Records provided section start
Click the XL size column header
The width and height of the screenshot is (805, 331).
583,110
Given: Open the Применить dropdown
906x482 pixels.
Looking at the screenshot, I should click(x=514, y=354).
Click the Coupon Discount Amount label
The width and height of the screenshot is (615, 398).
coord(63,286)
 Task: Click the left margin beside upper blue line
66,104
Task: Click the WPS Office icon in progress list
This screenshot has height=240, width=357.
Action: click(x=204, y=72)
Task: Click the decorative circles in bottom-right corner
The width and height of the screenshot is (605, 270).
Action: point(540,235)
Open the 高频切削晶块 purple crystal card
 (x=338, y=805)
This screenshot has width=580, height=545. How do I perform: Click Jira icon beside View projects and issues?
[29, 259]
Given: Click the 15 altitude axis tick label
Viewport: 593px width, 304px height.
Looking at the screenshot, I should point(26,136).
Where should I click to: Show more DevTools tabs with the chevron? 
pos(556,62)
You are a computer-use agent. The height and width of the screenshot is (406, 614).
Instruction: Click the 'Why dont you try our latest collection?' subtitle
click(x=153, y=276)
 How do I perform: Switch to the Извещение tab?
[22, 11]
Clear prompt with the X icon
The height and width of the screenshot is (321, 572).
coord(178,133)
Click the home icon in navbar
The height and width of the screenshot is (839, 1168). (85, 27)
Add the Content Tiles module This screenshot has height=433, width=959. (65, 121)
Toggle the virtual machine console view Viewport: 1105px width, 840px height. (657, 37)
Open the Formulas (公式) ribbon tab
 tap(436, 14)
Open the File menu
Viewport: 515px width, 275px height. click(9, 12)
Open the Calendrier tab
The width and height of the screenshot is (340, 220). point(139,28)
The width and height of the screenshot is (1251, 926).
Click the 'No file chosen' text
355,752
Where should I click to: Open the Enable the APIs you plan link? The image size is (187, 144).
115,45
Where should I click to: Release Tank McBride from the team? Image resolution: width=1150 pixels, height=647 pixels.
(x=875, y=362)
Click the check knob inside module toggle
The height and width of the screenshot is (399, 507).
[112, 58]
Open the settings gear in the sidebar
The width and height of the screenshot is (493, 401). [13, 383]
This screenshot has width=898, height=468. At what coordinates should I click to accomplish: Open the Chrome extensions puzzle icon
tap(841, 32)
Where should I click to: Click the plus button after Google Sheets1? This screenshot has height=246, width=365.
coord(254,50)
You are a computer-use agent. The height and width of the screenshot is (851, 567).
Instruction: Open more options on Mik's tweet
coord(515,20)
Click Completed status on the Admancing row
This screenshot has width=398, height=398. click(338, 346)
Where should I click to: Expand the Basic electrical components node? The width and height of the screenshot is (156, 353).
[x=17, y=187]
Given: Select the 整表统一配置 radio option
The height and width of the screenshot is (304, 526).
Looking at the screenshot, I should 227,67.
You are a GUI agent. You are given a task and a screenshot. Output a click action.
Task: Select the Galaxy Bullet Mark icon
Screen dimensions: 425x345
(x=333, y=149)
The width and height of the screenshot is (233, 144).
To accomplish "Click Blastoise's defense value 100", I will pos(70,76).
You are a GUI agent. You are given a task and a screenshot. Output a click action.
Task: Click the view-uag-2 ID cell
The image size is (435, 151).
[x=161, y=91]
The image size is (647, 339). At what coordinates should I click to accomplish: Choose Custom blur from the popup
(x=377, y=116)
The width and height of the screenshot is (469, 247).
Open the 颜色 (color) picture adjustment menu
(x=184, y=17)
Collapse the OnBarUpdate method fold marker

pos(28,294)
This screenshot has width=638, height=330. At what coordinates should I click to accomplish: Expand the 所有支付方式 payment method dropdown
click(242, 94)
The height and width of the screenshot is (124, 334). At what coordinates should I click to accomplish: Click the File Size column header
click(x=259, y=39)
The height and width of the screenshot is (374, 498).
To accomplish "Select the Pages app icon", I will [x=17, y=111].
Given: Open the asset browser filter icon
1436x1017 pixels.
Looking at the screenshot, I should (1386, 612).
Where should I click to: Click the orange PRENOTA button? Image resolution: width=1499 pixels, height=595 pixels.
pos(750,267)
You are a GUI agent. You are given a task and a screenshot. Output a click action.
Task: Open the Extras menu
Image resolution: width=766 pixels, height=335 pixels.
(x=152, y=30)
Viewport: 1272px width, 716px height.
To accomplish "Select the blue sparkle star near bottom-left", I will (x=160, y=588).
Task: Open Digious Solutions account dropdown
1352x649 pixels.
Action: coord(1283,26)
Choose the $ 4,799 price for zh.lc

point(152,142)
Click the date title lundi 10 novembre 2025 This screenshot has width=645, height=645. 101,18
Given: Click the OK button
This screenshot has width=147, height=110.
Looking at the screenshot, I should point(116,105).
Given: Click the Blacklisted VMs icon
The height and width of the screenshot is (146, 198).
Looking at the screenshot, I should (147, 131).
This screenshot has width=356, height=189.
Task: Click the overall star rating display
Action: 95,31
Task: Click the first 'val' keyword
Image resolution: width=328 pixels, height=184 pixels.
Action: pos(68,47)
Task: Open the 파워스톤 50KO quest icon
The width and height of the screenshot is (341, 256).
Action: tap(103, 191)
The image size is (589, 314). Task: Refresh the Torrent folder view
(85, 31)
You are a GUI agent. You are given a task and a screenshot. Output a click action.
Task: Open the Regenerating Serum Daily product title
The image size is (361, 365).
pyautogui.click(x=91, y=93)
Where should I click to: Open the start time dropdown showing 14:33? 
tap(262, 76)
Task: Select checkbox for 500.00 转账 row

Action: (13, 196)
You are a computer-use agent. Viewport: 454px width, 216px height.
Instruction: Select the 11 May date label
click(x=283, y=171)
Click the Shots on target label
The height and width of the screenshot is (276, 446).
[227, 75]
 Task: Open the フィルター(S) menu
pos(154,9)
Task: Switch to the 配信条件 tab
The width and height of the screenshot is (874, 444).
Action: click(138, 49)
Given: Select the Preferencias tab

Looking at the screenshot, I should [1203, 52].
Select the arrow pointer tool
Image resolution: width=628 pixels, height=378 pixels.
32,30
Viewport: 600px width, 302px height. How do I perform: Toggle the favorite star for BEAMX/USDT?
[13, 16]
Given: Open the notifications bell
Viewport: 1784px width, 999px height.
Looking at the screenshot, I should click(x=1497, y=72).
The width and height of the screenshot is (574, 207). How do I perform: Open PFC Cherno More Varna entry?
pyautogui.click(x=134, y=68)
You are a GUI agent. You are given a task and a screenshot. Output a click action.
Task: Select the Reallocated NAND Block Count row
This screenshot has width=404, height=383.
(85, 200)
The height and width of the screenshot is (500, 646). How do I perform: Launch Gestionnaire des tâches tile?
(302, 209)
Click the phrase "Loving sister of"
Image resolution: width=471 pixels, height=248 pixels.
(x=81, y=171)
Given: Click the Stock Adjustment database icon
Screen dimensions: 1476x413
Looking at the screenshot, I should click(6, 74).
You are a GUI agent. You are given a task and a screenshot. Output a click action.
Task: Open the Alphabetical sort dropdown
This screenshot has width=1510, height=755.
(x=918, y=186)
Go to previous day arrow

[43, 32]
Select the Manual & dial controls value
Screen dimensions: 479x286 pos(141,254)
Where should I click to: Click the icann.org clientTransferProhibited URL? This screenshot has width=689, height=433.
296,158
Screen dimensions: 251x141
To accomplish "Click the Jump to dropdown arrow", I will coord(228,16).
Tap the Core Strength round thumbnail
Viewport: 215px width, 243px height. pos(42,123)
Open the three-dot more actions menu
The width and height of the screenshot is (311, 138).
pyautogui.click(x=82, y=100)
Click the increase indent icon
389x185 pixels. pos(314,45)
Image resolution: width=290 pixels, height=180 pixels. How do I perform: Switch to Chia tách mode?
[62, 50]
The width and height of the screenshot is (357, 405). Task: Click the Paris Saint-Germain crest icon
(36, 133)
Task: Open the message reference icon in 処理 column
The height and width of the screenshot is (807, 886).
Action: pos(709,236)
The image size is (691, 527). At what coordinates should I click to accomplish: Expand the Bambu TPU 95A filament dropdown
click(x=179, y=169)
Records provided section end
→ **Instructions to follow**
From the records above, count how many lines hold the string "bottom", then give only that number.

→ **Exercise answer**
2